─── Fragmento seleccionado ───

Febrero y octubre, el recuerdo negro vito de la Catedral
 
La última semana de septiembre de 2003, Modesto Ayala ya no pudo ir a cuidar la Catedral Metropolitana de nuestra Señora de La Paz.


Aquellos días no había entrada a la plaza central de Armas de la ciudad.

Las decisiones del poder se estaban tomando en la residencia presidencial de San Jorge, por lo que la plaza central había dejado de tener la vida de otros días.

En aquella ocasión, la plaza parecía abandonada. No había vehículos circulando a su alrededor. No había turistas fotografiándose dando la espalda al palacio presidencial o frente al Congreso. No había vendedores de helado. No había vendedores de maíz para las palomas. No

había niños jugando ante la mirada vigilante de sus padres. No había parejas de enamorados que sellaban su esperado encuentro con un beso de amor. No había payasos escupiendo pompas de jabón. No había fotógrafos de imágenes instantáneas. No, no había nadie. Tampoco periodistas.

Todas las miradas estaban concentradas en la residencia presidencial. Modesto, a través del único televisor de su casa, ubicada en la ciudad de El Alto, también estaba atento a esos acontecimientos, cuyo desenlace terminó con la huida del país de Sánchez de Lozada.

Su esposa agradece a Dios el hecho de que las autoridades religiosas de la Catedral hayan decidido cerrar este templo y preservar así la vida de su esposo.

Sin embargo, Ayala estaba preocupado por la suerte que había corrido el templo más importante de los católicos.

“¡Cómo no iba a estar preocupado! Es mi fuente de trabajo”, dice en tono humilde.

───

* **Actividad A**
Según el fragmento sobre la Catedral de La Paz, ¿en qué ciudad estaba ubicada la casa de Modesto Ayala?
* **Actividad B**
Transcriba del fragmento sobre la Catedral de La Paz el pasaje que empieza en las palabras "Su esposa agradece" y termina después de "de su esposo.".
* **Actividad C**
Prosiga el relato sobre Modesto Ayala y la Catedral de La Paz a partir de donde termina.

─── Listado proporcionado ───

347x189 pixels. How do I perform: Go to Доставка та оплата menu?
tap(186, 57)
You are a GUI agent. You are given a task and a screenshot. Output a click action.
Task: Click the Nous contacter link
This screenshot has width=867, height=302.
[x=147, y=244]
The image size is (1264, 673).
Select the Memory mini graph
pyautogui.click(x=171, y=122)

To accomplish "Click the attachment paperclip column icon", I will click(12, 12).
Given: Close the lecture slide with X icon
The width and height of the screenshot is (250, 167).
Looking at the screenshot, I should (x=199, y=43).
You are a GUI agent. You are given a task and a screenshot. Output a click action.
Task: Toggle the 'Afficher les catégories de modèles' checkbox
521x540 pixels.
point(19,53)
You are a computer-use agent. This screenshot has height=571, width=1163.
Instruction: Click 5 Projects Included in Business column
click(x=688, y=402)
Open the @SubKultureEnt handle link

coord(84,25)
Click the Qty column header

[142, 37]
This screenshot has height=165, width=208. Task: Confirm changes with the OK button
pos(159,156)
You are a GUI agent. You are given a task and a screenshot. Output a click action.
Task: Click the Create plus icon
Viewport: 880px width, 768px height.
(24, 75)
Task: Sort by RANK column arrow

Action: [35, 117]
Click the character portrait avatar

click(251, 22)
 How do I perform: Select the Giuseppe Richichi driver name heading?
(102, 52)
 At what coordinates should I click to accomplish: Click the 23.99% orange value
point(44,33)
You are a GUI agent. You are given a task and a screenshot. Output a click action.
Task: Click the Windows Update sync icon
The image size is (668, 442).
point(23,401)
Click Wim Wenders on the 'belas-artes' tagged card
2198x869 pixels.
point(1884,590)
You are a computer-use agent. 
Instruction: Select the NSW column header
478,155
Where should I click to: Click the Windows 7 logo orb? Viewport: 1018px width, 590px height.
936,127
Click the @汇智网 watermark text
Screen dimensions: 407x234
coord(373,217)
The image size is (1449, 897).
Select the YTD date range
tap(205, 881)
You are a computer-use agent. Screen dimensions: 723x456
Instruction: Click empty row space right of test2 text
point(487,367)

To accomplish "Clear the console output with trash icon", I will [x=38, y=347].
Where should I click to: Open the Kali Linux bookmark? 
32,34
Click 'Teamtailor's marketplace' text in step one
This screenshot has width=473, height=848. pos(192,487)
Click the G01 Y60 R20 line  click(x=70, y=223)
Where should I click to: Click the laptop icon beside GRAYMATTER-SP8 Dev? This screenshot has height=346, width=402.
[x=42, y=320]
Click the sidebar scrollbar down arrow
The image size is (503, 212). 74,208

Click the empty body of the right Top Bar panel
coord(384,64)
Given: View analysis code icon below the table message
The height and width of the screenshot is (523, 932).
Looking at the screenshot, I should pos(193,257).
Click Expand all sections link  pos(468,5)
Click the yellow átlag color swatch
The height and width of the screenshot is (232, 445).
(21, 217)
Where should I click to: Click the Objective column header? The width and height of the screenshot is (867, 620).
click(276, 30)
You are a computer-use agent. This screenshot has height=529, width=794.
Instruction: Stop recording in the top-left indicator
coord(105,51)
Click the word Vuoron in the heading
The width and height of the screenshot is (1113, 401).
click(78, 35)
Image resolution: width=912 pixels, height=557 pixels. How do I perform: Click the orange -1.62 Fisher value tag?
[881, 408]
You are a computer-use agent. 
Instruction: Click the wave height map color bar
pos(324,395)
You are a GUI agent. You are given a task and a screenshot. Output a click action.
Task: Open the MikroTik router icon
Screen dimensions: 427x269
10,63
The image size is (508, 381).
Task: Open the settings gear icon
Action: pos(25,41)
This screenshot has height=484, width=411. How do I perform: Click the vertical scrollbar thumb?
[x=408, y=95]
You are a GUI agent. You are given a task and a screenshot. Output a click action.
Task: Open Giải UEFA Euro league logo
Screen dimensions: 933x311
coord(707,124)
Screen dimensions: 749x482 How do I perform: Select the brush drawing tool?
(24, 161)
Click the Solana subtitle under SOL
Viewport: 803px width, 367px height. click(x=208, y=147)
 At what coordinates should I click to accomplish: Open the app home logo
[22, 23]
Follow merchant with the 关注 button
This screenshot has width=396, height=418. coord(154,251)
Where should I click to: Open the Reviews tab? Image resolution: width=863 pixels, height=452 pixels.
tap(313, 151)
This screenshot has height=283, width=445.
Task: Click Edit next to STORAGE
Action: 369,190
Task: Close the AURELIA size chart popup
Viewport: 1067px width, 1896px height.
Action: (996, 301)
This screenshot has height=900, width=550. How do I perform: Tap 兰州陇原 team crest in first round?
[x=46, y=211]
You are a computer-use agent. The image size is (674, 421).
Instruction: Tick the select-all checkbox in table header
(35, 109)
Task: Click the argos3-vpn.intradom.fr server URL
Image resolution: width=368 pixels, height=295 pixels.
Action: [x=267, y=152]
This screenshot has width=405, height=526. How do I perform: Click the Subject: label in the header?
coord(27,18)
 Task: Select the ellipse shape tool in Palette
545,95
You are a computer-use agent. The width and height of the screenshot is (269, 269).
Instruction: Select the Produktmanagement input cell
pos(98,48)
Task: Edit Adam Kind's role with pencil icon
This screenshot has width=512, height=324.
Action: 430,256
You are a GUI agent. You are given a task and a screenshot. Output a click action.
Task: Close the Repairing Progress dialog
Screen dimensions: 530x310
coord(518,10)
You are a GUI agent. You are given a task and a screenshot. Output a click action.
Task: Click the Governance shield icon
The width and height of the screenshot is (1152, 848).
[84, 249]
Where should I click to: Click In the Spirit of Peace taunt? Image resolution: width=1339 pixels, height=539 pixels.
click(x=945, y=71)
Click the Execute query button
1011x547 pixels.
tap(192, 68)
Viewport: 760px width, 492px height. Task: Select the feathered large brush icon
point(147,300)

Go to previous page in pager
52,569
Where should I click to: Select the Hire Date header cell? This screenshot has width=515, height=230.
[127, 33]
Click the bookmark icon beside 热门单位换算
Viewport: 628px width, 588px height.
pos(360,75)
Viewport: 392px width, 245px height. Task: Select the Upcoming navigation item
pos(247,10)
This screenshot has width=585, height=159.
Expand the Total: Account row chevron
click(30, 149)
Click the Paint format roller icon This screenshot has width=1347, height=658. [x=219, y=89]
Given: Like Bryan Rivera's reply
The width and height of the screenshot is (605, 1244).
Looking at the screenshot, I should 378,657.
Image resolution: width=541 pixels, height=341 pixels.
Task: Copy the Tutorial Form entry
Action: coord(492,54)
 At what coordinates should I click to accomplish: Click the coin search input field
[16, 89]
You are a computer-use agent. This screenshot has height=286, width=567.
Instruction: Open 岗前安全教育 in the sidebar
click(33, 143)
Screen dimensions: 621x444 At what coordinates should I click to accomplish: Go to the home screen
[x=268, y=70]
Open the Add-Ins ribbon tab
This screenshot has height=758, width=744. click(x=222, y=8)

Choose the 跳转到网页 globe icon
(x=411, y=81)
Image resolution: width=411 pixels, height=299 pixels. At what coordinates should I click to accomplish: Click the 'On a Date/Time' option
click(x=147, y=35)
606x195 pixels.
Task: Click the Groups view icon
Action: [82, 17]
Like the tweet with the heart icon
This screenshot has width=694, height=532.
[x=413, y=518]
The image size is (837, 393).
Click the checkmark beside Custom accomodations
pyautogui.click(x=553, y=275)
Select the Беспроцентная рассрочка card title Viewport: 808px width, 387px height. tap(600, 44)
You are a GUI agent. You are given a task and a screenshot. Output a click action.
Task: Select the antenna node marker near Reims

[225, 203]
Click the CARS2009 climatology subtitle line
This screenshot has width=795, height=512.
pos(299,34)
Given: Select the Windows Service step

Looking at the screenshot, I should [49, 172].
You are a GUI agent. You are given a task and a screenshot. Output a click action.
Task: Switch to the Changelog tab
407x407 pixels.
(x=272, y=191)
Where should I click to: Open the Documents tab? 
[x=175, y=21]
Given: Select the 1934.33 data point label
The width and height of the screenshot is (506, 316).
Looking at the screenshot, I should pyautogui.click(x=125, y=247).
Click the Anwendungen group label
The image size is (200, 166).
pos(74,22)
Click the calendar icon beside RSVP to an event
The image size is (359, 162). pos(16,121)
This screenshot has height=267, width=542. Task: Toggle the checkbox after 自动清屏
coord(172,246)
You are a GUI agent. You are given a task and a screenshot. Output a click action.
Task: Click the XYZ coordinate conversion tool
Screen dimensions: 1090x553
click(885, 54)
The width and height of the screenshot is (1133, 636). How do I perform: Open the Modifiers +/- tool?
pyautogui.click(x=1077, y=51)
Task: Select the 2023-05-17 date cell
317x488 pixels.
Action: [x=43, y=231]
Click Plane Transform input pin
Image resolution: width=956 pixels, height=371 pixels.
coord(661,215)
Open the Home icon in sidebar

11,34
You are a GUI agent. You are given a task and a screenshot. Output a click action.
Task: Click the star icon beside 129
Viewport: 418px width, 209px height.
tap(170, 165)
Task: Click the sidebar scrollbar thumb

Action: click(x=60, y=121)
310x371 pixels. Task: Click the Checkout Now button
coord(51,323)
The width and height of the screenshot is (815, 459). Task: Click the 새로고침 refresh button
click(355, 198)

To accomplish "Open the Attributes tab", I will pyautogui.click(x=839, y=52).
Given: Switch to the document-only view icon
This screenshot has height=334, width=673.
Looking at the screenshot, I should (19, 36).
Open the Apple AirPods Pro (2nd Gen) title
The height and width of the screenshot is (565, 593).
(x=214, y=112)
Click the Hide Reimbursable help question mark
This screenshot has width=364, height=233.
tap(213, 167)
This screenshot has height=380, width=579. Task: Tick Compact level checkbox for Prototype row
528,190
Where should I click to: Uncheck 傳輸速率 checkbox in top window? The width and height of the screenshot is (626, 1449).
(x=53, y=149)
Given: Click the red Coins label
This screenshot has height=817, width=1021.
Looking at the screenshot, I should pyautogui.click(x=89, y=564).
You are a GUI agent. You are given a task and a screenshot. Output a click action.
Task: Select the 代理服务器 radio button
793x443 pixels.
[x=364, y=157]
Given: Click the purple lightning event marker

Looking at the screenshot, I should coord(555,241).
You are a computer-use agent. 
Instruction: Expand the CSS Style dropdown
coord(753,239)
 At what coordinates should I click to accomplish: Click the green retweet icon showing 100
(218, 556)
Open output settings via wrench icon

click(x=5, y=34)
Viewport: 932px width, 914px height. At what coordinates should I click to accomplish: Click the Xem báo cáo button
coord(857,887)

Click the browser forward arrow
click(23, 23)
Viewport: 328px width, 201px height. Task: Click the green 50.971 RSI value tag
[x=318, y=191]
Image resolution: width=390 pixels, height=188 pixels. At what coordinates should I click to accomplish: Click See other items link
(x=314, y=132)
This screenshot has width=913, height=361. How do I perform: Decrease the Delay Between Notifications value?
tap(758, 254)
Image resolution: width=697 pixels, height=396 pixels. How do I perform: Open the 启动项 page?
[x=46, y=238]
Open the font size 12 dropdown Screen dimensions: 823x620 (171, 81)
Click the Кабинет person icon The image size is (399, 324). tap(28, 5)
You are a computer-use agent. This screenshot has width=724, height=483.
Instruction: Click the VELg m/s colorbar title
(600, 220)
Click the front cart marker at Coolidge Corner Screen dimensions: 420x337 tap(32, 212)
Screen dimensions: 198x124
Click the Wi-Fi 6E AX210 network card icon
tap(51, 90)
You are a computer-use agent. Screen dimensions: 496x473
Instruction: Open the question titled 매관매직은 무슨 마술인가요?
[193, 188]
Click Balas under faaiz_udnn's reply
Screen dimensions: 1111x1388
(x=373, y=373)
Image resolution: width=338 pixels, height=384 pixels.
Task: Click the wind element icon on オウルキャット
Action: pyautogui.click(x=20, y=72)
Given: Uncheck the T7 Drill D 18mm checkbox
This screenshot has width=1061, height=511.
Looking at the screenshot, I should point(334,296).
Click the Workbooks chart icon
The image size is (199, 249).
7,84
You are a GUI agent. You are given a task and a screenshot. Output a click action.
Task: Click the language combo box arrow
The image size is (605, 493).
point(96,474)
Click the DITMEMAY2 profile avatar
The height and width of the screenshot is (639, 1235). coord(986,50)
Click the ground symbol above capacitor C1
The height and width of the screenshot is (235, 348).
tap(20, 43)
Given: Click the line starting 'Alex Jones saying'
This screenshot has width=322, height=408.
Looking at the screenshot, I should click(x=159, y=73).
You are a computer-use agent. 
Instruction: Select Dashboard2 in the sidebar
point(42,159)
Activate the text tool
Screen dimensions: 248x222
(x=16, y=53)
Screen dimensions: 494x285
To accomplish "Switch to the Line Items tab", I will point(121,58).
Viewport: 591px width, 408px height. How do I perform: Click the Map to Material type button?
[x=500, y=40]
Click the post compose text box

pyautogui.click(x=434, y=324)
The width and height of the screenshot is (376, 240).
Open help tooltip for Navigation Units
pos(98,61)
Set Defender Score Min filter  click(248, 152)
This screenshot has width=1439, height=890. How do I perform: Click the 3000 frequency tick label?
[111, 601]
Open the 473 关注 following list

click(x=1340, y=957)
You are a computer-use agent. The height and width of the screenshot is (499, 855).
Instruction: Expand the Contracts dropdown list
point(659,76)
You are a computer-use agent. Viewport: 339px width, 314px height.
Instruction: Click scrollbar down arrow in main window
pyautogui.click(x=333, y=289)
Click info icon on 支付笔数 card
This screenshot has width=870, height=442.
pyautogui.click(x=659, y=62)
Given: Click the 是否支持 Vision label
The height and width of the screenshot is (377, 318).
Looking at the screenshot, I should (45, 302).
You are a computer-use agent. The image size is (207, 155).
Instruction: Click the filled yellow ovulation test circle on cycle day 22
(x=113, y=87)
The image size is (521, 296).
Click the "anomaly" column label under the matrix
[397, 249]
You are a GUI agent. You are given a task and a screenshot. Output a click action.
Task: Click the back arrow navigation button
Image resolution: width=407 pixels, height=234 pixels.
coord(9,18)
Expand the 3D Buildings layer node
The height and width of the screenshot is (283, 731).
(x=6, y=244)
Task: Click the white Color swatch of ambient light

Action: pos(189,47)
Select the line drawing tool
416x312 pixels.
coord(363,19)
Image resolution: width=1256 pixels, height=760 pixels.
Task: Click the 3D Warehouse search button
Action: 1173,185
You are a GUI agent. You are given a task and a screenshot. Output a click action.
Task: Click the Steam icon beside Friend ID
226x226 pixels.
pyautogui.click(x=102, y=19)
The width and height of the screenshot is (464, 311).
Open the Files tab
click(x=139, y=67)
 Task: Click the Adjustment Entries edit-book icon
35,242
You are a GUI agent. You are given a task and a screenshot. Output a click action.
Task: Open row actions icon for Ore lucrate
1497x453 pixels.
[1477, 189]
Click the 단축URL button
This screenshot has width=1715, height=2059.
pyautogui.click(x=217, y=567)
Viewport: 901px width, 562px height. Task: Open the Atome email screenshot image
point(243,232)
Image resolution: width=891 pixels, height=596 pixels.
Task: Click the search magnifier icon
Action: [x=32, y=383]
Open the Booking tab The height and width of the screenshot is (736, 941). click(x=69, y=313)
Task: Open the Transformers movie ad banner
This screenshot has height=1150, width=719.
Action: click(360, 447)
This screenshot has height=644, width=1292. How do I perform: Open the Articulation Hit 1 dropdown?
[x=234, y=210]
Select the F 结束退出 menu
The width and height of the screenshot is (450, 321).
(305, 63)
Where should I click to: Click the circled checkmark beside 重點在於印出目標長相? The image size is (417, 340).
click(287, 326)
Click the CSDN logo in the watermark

───

* **Resultado A**
En la ciudad de El Alto.

* **Resultado B**
Su esposa agradece a Dios el hecho de que las autoridades religiosas de la Catedral hayan decidido cerrar este templo y preservar así la vida de su esposo.

* **Resultado C**
Febrero trágico

Pero no era la primera vez –ese año– que ese sentimiento había cruzado por su corazón. Meses antes, al medio día del miércoles 12 de febrero, junto a otros compañeros de trabajo, había decidido escapar de la Catedral, porque una cascada de balazos entre policías y militares los sorprendió en mitad de sus cotidianas obligaciones.

Bastó con que uno de ellos

asome la mirada por la rendija de una ventana para darse cuenta de que había estallado la bomba de los problemas de aquellos días.

Era la primera vez que tenían la orden de cerrar las puertas del templo. Los pocos empleados de limpieza, suspendieron sus cotidianos quehaceres, con la promesa de volver al día siguiente. Todos se acercaron a la puerta lateral del templo que comunica a la calle Comercio y corrieron a toda prisa para no ser sorprendidos por una bala perdida.

A salvo, Ayala le dio gracias a Dios por haberlo llevado a casa sin mayores contratiempos que el de su natural preocupación por la Catedral. Tenía miedo que en el trayecto lo arresten, o lo confundan con uno más de la multitud que había salido a las calles a protestar en contra del impuesto al salario, un proyecto de ley que el Gobierno de Sánchez de Lozada había ya mandado al Parlamento para su posterior aprobación.

Al llegar a casa, encendió el televisor y poco después vio cómo un balazo hirió a una persona que intentaba ocultarse entre las puertas del templo. Vio también cómo otra persona escapó de ese mismo sitio sin prestar ayuda a quien ya había caído.

Carlos Mesa en la Catedral

La noche del 10 de junio de 2005, cuando Eduardo Rodríguez Beltzé juró a la Presidencia del país, el renunciante Carlos Mesa sorprendió a la poca gente que se encontraba en la plaza Murillo saliendo de Palacio de Gobierno para dirigirse, a pie, hacia la Catedral.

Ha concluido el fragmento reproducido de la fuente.